Over the years, I’ve tried to honor our brave servicemen and women who keep me and my family and friends safe.  I’ve prayed for, respected and have been proud of their achievements, but not since the Vietnam War have I personally known anyone serving in the military.  The military has often been a faceless entity but not anymore.  It now bears the face of this beautiful family.

Jeannine joined the Army after 9/11 and bravely served in Iraq.  Upon her return, she met and married Jeremy who has already served three tours in Iraq and is now on his current tour in Afghanistan.  Because of FB, I’ve had the special opportunity to be a part of their every day lives and I can’t even imagine the bravery, strength, and endurance they each must have to carry on their lives thousands of miles away from each other.

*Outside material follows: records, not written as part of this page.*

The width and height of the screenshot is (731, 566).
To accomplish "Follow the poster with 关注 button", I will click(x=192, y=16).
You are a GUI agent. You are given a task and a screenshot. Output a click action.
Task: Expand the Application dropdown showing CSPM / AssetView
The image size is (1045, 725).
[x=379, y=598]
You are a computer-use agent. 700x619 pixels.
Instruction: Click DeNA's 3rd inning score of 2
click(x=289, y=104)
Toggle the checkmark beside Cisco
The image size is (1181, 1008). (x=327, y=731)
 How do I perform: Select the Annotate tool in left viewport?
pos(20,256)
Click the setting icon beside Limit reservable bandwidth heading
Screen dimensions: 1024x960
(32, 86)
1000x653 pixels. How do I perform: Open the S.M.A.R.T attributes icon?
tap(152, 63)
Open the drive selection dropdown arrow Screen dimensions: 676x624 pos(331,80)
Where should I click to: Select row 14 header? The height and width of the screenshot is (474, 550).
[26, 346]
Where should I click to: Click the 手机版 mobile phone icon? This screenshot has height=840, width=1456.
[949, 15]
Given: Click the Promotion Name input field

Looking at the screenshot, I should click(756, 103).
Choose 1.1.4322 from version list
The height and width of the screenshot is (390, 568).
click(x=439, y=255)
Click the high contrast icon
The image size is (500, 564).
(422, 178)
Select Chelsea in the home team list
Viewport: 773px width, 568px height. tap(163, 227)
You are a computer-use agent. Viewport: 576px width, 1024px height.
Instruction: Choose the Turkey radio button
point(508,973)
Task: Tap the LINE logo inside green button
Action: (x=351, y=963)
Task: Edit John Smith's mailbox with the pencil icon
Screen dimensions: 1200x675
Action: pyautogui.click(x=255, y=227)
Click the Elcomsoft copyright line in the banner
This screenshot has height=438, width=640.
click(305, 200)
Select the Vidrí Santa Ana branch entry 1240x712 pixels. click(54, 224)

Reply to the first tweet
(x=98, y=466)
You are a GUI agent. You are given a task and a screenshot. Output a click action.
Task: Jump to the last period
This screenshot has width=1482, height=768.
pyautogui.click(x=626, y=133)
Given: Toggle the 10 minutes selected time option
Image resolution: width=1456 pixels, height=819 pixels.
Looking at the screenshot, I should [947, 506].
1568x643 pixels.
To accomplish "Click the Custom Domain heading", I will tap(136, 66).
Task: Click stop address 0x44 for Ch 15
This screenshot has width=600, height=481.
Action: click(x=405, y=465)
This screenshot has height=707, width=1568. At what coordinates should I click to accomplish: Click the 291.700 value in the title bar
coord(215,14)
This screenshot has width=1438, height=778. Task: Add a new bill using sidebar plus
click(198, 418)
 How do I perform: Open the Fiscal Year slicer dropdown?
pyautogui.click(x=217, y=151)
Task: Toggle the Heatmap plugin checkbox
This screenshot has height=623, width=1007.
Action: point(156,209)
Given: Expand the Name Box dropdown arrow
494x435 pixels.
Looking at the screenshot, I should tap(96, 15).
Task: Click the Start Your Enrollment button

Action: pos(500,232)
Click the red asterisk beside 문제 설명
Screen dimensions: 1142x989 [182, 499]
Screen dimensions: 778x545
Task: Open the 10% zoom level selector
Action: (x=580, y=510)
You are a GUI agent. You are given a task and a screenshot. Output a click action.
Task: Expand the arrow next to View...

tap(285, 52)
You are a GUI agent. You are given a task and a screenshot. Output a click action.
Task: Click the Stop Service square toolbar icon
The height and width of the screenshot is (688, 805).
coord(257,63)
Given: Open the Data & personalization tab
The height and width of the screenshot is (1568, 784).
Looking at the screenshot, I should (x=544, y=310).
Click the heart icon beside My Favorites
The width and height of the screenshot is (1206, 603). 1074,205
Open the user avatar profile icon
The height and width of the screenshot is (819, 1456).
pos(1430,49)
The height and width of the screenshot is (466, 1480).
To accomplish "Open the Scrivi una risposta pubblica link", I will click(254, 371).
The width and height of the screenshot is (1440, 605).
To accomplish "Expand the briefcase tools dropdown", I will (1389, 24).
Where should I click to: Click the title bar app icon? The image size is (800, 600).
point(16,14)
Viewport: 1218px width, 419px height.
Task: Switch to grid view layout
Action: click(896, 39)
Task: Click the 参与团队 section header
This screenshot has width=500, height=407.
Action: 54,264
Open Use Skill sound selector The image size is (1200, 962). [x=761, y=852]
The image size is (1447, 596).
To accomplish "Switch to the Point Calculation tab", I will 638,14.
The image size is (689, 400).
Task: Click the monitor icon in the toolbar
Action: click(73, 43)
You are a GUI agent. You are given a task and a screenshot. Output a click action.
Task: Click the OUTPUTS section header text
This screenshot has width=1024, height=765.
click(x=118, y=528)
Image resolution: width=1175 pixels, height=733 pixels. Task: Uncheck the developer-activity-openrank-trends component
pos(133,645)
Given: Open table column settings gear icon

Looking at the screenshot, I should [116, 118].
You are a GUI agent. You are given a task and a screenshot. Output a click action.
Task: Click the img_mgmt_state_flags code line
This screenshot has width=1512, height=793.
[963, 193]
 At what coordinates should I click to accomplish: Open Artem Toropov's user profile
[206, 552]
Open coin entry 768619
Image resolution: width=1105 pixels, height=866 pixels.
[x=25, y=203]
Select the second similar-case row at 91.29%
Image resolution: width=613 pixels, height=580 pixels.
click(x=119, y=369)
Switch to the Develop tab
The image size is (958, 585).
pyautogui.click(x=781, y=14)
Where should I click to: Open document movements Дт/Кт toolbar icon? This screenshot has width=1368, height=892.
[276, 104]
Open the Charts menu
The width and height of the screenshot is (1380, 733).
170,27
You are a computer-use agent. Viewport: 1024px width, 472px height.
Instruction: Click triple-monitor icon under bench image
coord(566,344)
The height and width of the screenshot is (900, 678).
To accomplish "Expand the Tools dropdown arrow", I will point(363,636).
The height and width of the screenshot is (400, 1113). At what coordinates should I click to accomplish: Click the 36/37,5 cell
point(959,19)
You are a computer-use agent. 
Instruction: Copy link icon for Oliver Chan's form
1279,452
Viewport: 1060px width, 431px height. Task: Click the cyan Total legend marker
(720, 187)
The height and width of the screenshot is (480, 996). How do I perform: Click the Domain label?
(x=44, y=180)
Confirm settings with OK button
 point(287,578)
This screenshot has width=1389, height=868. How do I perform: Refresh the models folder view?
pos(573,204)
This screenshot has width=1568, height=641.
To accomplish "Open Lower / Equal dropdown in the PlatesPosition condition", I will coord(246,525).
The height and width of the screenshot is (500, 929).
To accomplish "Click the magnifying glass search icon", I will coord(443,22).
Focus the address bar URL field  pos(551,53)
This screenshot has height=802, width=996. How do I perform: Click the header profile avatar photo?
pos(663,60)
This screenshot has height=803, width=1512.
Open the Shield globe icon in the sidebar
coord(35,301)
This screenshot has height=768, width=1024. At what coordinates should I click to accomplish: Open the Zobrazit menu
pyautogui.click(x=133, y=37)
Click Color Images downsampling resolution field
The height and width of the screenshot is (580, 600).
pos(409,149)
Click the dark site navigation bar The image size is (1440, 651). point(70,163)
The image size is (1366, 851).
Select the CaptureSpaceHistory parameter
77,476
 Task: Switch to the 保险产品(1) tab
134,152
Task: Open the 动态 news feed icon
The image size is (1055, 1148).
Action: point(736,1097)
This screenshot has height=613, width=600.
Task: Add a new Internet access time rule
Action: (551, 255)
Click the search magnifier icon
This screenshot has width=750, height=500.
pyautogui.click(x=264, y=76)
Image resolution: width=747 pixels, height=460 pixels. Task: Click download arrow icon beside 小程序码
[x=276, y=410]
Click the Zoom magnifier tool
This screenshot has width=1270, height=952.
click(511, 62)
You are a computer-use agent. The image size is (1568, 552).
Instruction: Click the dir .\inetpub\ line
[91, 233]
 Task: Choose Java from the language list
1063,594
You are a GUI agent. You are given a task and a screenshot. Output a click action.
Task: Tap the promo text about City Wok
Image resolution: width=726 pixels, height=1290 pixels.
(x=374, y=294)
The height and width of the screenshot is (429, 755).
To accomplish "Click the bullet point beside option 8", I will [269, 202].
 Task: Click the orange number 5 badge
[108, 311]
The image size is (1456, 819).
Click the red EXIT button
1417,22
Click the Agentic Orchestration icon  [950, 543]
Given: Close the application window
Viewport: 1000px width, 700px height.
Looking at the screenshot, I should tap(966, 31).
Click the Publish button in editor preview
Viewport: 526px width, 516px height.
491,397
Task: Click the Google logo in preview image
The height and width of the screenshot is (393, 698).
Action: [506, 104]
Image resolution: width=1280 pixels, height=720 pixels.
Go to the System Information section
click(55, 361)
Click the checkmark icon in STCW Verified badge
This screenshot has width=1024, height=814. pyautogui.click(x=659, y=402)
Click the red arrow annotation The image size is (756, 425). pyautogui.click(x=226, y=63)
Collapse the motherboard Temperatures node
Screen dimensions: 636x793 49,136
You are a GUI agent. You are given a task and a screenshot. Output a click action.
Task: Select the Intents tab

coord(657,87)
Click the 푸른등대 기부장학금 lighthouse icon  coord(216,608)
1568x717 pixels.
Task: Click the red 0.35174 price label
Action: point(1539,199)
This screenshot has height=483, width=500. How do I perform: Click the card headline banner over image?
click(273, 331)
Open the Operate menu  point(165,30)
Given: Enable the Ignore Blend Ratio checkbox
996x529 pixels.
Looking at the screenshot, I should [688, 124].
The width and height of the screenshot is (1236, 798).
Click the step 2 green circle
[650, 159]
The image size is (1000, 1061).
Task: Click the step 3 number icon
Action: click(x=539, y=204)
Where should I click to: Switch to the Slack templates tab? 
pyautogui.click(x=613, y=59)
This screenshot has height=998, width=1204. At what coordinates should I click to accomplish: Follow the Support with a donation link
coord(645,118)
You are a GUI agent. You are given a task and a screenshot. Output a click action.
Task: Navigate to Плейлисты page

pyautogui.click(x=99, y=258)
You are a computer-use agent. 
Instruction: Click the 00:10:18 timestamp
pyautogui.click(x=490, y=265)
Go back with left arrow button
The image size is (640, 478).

Entries leading up to Jeremy’s deployment in July reflected sadness but resoluteness.  Pictures posted showed family trips to visit grandparents.  When it was time to leave, I saw pictures of a proud father in uniform cuddling with his children before getting on a plane which would take him to a Godforsaken land to fight an enemy hell-bent on destroying our way of life.  I read updates about his arrival in Afghanistan but never knew exactly where he was because of security concerns.

Back home, I read about Jeannine’s daily life, getting the children up in the morning, getting her hair cut, going to the gym, taking the children to their activities, making dinners, and a thousand other things every Mom does for her children but whose husband is thousands of miles away for over six months.  Never once did she complain nor did she express any fear although, I’m sure, in the middle of the night, in those darkest hours alone, she no doubt said an extra prayer for her husband to remain safe.

I read heartwarming messages from parents, relatives and friends, always sending their prayers and good thoughts and lots of “Likes.”  I don’t have children but would’ve been very proud if a son or daughter of mine chose to serve in the military, but I also can’t imagine the day-to-day angst a parent must feel knowing their child is constantly in harm’s way.

Shared stories amongst Army wives whose husbands were either already there or leaving soon went back and forth across the pages of FB.  The support these wives give to each other is remarkable.

I saw photos posted by Jeremy and his buddies of their life in Afghanistan.  Each and every one of us would’ve demanded and expected better living conditions in America’s campgrounds.  Yet, under these deplorable conditions, never once did I read a comment from Jeremy or any of his guys amounting to a moan or groan.  Their discipline and determination are beyond exceptional.

The best entries were always when Jeannine received a call from Jeremy in the middle of the night.  Even if awakened, she was always thrilled to see him on Skype and her excitement could be heard through the internet.  It was always very precious when their children were awake when he called and they could see and talk with their Daddy.

I read the missives between husband and wife, shared with us all on FB, and the deep love and respect each has for one another is clearly apparent.  Jeannine, having been in Iraq herself, knows the dangers Jeremy faces on a day-to-day basis and it’s obvious she provides him with the assurance she’s taking care of the home front while he’s doing his job in Afghanistan.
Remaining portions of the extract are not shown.